Posted January 8, 2010

Categories: Articles

Review: Peter Maass, Crude World, (Knopf, 2009), 276 pages

It has become a staple of newspaper articles about lottery winners that, more often than not, their huge windfalls cause more grief than glamour. The lucky few frequently overspend themselves into bankruptcy, watch their families descend into nasty conflicts, and endure endless requests for money and gifts from people they don’t know.

So it is with the windfall profits of oil as well, but on a national scale. “One of the ironies of oil-rich countries is that most are not rich, that their oil brings trouble rather than prosperity,” writes journalist Peter Maass in his new book Crude World: The Violent Twilight of Oil, a blistering critique of oil companies, oil-rich dictators, and the oil-obsessed bankers that abet them both.

Maass takes his readers on a world tour of the mixed blessings of oil. Crude World describes the low-intensity wars of the Niger Delta, the presidential excesses of Equatorial Guinea, the environmental disasters of Ecuador, the corruptions of Texas, and the largely failed promise of Venezuela. It’s not a trip for the faint-hearted. In the depressing theme park of Oil World, the rich get richer and more paranoid and the poor get poorer and more outraged.

Surely, though, the rule of unintended consequences doesn’t apply to the Middle East. Aren’t the Gulf States awash in oil revenues? Saudi Arabia, with 21 percent of the world’s reserves, went from a sand-poor country of Bedouins to a wealthy and powerful geopolitical player in the space of a generation.
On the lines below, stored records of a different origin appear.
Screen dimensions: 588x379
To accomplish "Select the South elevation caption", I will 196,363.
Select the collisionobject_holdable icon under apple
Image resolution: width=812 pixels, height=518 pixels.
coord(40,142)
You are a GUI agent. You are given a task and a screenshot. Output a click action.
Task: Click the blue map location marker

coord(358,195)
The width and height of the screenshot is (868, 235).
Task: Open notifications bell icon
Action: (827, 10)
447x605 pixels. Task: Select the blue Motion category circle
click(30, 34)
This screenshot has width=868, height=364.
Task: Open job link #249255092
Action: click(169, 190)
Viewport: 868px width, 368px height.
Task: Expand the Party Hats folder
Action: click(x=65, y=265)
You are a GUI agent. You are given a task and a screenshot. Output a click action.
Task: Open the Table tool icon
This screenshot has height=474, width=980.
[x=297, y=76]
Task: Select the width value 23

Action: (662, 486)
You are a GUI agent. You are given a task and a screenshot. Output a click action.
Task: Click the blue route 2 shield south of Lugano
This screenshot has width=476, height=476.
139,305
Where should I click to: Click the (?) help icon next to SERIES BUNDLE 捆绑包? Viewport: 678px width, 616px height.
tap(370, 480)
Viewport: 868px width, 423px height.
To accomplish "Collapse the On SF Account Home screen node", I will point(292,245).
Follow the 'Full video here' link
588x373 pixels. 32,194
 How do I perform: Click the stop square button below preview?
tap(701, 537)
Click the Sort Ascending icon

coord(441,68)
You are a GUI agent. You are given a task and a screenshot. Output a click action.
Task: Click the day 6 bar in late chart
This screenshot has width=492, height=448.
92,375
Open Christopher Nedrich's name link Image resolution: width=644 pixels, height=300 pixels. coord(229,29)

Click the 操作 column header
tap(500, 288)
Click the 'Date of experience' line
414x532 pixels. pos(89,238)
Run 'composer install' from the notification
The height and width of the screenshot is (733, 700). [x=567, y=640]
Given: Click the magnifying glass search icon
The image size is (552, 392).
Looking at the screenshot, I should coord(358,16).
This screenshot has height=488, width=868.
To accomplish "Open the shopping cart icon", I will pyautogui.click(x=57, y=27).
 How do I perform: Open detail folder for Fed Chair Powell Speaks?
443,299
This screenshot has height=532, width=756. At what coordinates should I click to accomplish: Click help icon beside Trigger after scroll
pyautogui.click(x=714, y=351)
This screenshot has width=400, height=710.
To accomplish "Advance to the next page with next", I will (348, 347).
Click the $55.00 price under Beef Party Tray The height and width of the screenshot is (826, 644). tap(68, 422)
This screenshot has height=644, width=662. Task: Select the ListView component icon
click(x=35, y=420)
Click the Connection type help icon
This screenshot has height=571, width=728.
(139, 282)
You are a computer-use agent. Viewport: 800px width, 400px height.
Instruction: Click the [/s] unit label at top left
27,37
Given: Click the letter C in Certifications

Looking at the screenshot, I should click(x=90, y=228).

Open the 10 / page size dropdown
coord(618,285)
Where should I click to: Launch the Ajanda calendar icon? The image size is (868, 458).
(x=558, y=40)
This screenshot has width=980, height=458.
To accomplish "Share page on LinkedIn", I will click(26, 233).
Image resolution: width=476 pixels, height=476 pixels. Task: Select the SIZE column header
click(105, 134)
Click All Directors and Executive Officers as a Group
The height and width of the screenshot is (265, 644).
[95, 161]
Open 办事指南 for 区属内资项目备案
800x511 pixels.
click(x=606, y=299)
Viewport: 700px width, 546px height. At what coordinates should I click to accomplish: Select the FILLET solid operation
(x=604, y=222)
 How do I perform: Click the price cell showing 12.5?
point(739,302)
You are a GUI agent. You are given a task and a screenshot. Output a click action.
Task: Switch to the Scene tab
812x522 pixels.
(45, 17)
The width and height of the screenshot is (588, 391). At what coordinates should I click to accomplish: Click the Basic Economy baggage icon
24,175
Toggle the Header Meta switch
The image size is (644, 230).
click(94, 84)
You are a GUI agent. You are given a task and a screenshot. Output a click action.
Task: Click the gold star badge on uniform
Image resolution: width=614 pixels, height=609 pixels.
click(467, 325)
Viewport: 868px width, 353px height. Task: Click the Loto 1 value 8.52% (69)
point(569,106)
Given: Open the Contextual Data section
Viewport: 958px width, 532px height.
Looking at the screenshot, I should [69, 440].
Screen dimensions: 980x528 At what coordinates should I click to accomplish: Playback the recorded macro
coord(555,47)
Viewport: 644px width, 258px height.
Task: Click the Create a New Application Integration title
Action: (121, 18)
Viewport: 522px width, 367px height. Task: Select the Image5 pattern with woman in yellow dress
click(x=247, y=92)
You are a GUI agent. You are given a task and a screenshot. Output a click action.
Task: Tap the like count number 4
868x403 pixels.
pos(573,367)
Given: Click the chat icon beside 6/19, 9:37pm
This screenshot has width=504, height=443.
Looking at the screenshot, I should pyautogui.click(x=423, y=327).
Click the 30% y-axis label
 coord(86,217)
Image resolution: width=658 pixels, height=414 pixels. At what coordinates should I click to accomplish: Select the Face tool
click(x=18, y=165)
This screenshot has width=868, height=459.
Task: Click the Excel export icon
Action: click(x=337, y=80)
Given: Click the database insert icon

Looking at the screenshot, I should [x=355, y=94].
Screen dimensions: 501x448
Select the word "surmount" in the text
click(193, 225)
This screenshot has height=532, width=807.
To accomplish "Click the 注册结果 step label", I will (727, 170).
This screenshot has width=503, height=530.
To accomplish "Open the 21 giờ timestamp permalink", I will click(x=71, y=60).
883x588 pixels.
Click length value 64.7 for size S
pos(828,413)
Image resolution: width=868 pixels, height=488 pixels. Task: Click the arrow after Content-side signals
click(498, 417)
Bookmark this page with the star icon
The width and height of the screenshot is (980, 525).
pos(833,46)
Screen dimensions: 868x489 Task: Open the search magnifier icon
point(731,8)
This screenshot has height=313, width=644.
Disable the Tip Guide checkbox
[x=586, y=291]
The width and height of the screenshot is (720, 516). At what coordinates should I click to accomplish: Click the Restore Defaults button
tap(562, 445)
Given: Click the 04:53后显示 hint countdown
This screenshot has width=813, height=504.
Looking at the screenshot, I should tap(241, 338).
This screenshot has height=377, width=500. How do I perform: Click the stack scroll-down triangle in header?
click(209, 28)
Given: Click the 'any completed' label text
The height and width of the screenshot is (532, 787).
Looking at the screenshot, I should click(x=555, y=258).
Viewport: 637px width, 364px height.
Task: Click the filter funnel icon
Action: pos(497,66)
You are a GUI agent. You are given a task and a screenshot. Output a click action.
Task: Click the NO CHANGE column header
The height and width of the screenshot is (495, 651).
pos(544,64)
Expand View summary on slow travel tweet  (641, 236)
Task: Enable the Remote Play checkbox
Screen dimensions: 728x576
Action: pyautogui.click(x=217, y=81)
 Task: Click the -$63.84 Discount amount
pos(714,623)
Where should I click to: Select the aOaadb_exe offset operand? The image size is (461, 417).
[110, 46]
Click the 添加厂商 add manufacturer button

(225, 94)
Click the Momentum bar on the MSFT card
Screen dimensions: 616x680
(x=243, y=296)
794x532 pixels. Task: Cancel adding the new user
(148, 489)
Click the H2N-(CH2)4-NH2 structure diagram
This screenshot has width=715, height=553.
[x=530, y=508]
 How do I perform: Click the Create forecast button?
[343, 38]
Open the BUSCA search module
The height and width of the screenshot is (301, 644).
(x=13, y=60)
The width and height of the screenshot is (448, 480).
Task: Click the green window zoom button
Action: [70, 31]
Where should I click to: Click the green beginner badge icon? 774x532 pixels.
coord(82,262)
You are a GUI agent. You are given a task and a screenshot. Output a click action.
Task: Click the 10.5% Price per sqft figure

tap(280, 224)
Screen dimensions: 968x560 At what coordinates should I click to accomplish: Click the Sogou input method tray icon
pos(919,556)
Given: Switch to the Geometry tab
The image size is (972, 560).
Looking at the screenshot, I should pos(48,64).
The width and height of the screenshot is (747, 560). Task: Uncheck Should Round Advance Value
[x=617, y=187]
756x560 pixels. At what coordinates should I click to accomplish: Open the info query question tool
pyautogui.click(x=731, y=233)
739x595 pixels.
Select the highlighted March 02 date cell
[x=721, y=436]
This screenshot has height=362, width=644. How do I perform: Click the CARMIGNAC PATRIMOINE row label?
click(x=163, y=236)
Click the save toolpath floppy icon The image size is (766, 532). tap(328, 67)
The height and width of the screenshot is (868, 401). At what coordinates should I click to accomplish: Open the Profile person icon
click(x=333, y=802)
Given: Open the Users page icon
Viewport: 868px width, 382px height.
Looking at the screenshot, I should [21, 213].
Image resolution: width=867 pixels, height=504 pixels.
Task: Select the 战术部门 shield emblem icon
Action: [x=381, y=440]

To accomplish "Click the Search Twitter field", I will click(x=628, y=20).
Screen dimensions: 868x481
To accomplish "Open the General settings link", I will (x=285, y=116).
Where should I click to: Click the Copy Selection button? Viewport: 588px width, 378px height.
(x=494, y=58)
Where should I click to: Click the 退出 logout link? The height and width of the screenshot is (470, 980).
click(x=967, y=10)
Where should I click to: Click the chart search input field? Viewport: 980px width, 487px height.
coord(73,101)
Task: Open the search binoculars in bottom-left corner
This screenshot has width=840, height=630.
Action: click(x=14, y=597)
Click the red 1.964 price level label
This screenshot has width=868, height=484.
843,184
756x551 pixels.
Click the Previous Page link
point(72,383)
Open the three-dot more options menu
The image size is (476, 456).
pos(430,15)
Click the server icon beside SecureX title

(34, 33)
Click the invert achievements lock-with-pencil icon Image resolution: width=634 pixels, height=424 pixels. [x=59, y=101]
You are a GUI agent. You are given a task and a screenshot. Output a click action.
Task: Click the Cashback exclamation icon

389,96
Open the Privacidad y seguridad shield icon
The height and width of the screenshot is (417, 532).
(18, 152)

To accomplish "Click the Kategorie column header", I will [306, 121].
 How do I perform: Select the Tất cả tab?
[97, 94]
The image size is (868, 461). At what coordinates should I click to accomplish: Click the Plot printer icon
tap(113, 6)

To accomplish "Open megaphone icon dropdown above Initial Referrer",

But the Middle East, too, is not immune to the malign military, political, and environmental effects of oil. The wealth that lies beneath the lands of the Middle East has inspired countless wars, the U.S. invasion of Iraq being only the latest. During the first Gulf War, when Iraq set about to destroy Kuwait’s oil industry, the burning oil wells and the 250 million gallons of oil that poured into the Persian Gulf irreparably damaged the environment. And on the political end, tyrants have used oil wealth to strengthen their dictatorships – in Iraq, Iran, Libya, and so on. If governments manage to avoid wasting oil through massive spills, they still manage to waste oil through direct plunder (siphoning off profits to off-shore bank accounts) or hare-brained schemes (like Dubai’s luxury real estate venture).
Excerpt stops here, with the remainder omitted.